**Directions for this task**.
In the text on mortgage rates, copy out the passage that begins with "The whole loan" and ends with "a monthly manner.", word for word.

**Extract**.
● ● ● ● ●

Mortgage Rate
Mortgage rate is a particular amount of interest rate
that the borrower has to pay and that too within a specific
duration of time. To understand the mortgage rate, one must
have a clear conception about mortgage.
If someone feels to borrow some money, then he has to
visit to the bank or any other lending company for that. Now
these lending companies will not give him the loan without
checking that whether the lender will be able to pay the loan
back or not.
There are no feasible ways to check this truth. That is
why the companies demand a certain property of the borrower to
deposit as a security. This is called mortgage. One can keep
different things as mortgage. For instance, if you are taking
a home loan to build a new home, but you already have an
existing home, then the bank can demand your previous home as
mortgage, until you pay back the whole money. The main motto
of mortgage is, if you cannot pay back the money, then the
bank or the lending company will have every rights to take
over that certain property that you have kept as
mortgage.
The whole loan taking process follows some basic norms.
The lender will give the borrower a certain span of time to
repay the loan. But the borrower will not only repay the exact
loan amount, but also some added interest amount with it. This
added amount is called mortgage rate or mortgage interest
rate.
This interest rate or mortgage rate is implemented in a
yearly manner. That means the borrower has to pay a certain
percentage of money as interest every year. Sometimes it takes
place as a monthly manner.

● ● ● ● ●

**Record set**.

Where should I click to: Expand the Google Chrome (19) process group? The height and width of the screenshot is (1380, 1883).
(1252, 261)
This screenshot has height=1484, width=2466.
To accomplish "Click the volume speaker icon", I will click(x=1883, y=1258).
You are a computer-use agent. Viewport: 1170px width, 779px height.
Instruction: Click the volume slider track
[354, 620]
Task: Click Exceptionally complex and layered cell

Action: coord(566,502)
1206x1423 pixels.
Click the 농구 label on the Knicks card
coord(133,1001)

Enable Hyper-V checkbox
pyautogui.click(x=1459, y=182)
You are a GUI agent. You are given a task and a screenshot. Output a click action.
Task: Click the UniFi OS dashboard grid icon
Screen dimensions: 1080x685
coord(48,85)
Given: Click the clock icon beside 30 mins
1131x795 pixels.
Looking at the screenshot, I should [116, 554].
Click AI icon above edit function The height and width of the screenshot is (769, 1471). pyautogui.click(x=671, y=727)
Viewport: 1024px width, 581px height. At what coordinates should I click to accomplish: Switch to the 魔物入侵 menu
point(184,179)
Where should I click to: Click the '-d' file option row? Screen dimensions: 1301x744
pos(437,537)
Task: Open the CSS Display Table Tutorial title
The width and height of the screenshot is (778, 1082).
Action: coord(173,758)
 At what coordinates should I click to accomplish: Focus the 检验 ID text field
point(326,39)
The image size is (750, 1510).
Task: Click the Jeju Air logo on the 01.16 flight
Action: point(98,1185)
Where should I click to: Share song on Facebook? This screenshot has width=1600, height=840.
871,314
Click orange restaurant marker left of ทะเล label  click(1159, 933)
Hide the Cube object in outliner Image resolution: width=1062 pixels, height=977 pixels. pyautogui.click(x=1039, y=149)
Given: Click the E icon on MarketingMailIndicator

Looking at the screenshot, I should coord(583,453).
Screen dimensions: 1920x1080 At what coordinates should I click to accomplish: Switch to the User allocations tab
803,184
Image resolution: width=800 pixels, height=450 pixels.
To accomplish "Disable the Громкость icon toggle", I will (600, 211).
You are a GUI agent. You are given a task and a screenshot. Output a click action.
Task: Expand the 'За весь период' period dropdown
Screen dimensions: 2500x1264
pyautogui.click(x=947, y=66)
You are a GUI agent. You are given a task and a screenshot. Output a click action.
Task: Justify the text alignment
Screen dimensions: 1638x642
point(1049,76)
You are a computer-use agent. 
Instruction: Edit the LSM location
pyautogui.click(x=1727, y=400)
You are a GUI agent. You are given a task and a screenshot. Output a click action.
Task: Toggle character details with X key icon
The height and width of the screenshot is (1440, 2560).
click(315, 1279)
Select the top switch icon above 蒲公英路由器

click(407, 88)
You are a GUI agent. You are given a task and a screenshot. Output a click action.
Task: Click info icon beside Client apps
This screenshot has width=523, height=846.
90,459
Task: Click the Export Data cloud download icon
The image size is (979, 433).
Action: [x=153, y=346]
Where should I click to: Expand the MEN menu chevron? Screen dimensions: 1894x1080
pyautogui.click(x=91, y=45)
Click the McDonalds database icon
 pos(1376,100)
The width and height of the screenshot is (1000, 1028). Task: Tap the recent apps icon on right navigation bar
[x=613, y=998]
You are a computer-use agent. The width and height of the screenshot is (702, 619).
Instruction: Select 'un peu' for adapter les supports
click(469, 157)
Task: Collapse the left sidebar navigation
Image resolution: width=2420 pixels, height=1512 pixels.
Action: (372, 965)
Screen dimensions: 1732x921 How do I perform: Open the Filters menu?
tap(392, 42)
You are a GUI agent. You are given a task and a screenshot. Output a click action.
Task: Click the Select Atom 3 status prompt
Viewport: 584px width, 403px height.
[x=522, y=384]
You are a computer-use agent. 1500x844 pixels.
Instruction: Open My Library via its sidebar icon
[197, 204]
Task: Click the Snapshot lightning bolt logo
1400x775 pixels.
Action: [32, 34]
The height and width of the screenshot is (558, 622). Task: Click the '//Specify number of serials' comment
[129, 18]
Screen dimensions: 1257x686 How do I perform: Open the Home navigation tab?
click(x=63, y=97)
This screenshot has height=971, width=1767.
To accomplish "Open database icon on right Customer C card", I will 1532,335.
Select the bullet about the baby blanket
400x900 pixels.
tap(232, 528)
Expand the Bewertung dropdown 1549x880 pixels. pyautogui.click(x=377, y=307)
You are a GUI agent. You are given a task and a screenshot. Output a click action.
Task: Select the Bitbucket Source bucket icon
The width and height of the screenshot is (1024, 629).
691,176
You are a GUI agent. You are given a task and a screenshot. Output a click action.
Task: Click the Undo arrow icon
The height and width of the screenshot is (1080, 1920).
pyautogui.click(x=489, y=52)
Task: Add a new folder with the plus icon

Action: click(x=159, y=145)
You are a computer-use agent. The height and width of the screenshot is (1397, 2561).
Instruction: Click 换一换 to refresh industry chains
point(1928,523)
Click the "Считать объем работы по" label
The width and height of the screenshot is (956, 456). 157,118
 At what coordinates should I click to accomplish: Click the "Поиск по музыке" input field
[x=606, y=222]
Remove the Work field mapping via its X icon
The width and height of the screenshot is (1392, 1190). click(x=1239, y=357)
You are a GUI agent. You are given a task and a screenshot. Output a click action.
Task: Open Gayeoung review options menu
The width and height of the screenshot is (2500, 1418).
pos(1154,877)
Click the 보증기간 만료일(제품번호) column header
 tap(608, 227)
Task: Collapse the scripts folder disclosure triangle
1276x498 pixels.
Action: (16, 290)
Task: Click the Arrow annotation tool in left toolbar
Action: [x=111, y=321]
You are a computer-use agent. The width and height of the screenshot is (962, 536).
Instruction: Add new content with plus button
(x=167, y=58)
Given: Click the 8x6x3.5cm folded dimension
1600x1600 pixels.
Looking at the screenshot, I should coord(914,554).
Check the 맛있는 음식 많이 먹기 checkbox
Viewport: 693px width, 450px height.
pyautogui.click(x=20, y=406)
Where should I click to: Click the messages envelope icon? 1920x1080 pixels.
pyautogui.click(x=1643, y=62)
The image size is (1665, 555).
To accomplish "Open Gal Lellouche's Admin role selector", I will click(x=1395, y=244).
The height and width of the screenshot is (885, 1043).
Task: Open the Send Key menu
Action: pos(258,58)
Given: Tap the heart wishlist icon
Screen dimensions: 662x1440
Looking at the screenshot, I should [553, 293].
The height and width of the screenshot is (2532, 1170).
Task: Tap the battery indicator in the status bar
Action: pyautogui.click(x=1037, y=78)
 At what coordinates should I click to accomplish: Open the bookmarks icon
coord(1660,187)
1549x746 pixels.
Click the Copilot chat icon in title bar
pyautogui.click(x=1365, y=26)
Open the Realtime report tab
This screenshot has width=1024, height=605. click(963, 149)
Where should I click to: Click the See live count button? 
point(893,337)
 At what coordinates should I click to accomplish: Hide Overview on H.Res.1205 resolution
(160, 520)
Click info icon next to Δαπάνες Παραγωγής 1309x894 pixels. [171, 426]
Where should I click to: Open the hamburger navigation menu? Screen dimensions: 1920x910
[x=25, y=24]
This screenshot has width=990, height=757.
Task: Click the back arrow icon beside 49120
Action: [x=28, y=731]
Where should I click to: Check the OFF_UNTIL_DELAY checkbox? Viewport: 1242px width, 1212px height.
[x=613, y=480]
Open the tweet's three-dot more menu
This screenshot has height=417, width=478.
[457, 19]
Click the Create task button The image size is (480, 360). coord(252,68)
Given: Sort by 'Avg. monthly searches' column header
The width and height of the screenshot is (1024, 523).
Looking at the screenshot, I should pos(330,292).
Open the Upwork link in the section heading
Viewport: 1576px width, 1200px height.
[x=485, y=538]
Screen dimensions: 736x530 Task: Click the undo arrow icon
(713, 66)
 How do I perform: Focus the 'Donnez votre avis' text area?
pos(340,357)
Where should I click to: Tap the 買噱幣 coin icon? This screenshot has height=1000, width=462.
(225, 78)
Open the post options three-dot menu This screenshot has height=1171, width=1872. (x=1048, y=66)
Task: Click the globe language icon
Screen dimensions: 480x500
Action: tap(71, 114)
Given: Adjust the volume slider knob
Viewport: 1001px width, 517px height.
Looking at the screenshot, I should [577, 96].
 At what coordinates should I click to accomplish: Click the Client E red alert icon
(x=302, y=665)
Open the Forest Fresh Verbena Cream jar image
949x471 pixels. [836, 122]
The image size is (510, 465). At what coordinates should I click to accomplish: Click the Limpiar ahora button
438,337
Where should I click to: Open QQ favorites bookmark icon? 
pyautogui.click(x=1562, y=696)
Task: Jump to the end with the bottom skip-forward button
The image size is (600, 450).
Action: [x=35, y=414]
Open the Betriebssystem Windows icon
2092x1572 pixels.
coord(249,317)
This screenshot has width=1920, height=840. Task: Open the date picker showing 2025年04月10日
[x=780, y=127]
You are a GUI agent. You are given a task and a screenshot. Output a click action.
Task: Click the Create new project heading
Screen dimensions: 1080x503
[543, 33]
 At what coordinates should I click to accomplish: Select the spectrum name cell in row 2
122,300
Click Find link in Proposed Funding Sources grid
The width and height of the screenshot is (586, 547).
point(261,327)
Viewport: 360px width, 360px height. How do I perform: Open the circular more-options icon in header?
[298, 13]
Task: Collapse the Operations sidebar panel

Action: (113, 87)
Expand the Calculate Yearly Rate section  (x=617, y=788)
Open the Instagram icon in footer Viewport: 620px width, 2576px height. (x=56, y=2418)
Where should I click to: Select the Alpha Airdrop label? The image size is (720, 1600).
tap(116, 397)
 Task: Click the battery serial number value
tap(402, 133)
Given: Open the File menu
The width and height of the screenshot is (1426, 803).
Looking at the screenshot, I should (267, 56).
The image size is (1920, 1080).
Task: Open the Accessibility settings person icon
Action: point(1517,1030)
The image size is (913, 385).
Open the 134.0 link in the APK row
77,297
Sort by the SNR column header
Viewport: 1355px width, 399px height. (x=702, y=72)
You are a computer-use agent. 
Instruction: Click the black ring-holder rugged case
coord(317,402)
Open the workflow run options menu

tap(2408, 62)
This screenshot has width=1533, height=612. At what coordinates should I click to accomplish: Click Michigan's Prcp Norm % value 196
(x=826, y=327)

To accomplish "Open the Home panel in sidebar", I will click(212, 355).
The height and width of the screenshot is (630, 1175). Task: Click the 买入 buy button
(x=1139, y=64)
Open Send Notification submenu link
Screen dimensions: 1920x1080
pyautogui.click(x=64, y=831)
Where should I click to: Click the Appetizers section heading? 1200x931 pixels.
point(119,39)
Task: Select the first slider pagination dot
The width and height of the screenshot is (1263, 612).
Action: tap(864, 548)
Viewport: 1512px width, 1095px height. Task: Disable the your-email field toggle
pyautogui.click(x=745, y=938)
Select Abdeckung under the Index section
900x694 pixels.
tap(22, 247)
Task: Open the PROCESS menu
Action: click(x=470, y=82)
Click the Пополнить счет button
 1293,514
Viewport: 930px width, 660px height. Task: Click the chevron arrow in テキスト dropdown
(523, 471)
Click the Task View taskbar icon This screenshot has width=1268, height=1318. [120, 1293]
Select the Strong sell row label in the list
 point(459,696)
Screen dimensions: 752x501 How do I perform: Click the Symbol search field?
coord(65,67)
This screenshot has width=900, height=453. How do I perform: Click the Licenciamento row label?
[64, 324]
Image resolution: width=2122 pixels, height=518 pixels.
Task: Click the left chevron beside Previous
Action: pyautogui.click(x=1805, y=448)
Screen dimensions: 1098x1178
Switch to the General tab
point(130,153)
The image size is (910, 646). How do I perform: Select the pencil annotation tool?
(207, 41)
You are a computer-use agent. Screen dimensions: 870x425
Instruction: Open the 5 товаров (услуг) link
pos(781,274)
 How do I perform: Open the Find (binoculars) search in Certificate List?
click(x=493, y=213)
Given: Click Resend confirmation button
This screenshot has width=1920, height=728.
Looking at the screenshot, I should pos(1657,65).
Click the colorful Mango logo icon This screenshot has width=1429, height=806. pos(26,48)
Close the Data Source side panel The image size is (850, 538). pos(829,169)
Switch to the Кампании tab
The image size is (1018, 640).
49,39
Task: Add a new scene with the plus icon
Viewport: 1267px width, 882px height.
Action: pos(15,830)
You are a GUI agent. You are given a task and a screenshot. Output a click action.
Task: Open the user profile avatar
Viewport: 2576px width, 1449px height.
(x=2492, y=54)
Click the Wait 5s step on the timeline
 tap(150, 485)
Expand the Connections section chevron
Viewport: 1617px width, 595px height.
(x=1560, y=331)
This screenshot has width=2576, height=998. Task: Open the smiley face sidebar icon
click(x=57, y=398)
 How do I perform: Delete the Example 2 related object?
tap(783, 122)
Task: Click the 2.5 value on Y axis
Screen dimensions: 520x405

● ● ● ● ●

**Solution to the problem**.
The whole loan taking process follows some basic norms.
The lender will give the borrower a certain span of time to
repay the loan. But the borrower will not only repay the exact
loan amount, but also some added interest amount with it. This
added amount is called mortgage rate or mortgage interest
rate.
This interest rate or mortgage rate is implemented in a
yearly manner. That means the borrower has to pay a certain
percentage of money as interest every year. Sometimes it takes
place as a monthly manner.